Tim Considine and David Stollery of course are now in their sixties, like most of the rest of us, but they're looking wonderful: very recognizable as themselves, and such a joy to see. Regular friendly fellows, who took my prattling and gushing in very good, kind spirits.
Such memorable encounters might well be enough for one day, or one lifetime, but there was more - the Mouseketeers had a professional photo session, and, as Doreen's friend, I was allowed to watch. It was somehow both beautiful and touching to see them walk into the photographer's room and hit their marks, just as they must have done on the show in 1957. They needed no instruction in forming a "Mouse" group, posing, and turning on the brilliant Mouse smiles and waves. A few fans had pictures taken with them (I didn't ask what it would cost!), but the wonderful moment came when they burst into song. And they still had it.

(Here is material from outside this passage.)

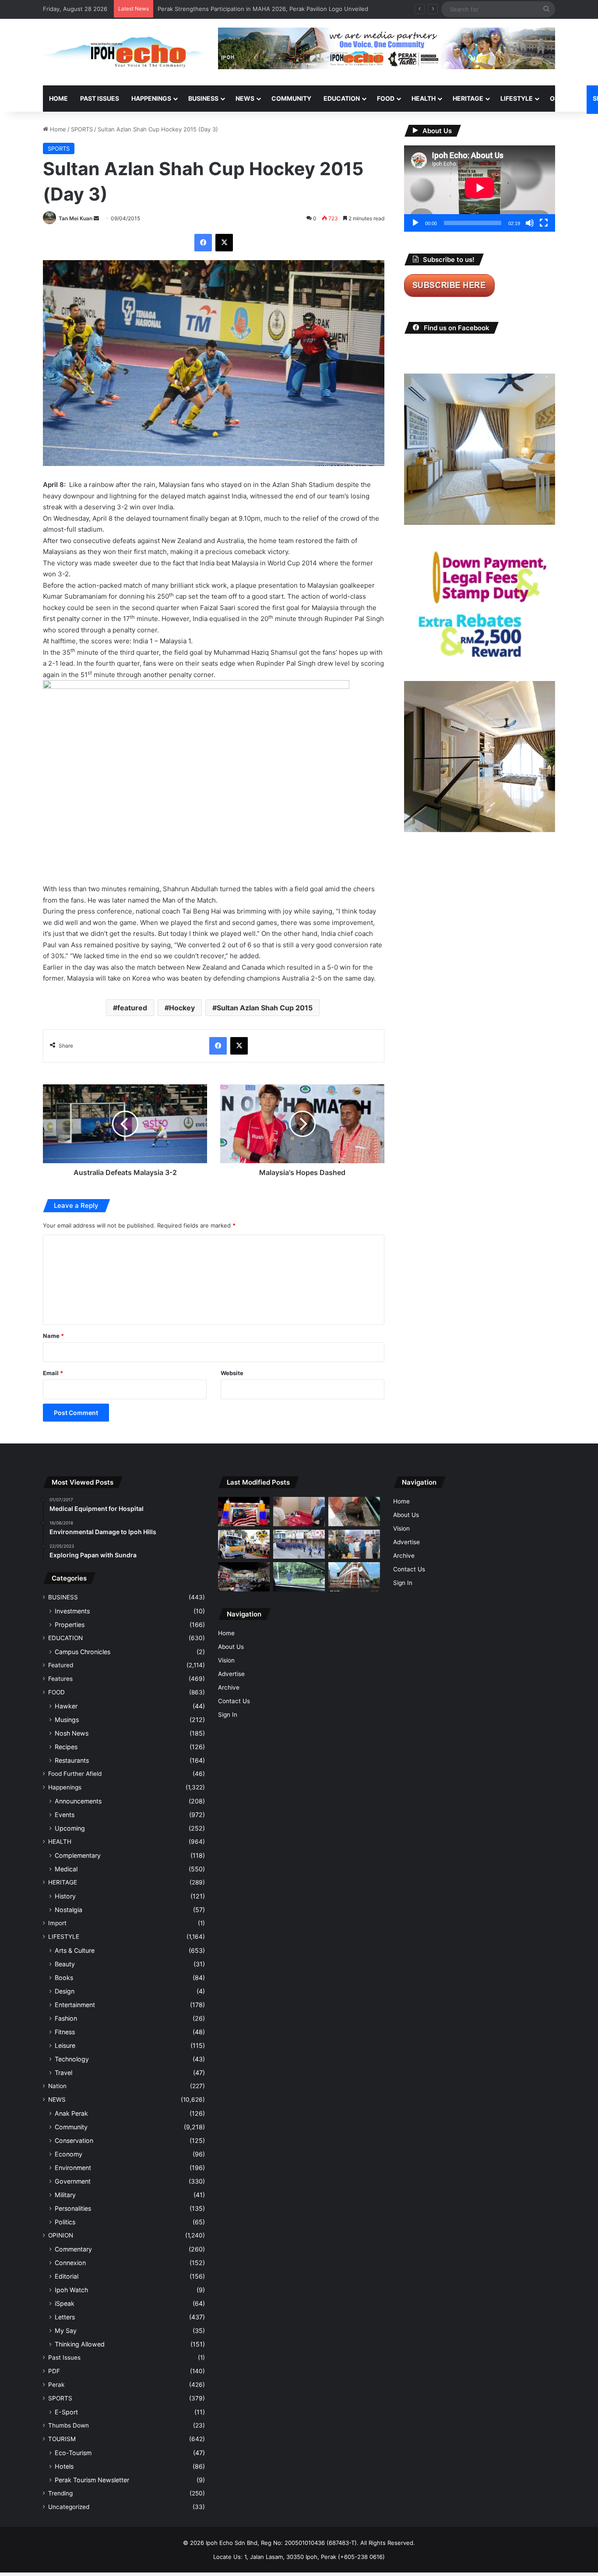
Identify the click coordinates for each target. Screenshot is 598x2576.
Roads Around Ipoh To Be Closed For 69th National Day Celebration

I stood next to Karen's daughter, as they sang:
We're the Mouseketeers, we wanna say hello
And give three cheers, to all of you who see us
Every day. You're OK!
With exactly the same hand gestures, movements and steps as fifty years ago! It was stunning, amazing. They really were unusually sprightly, charismatic people - then and now. I felt chills down my back, and another fan afterwards told me, "I had goose bumps." It was a moment.
Perhaps sweetest of all, though, is this picture, where I think you can see how much they really all do still care for each other. "Through the years we'll all be friends...wherever we may be." Yes. Who knew it would turn out to be true? But they made it so.
As I drove home, I thought some thoughts about mortality. Of the nine original Mouseketeers, Cheryl is gone and Annette is an invalid. Bouncy and eternally youthful as the remaining ones are, they're getting on, as I am. I hadn't realized, perhaps, quite how far on we are in life, and there's naturally a sadness to that. But what a shining moment this brief recapture of youth was for me.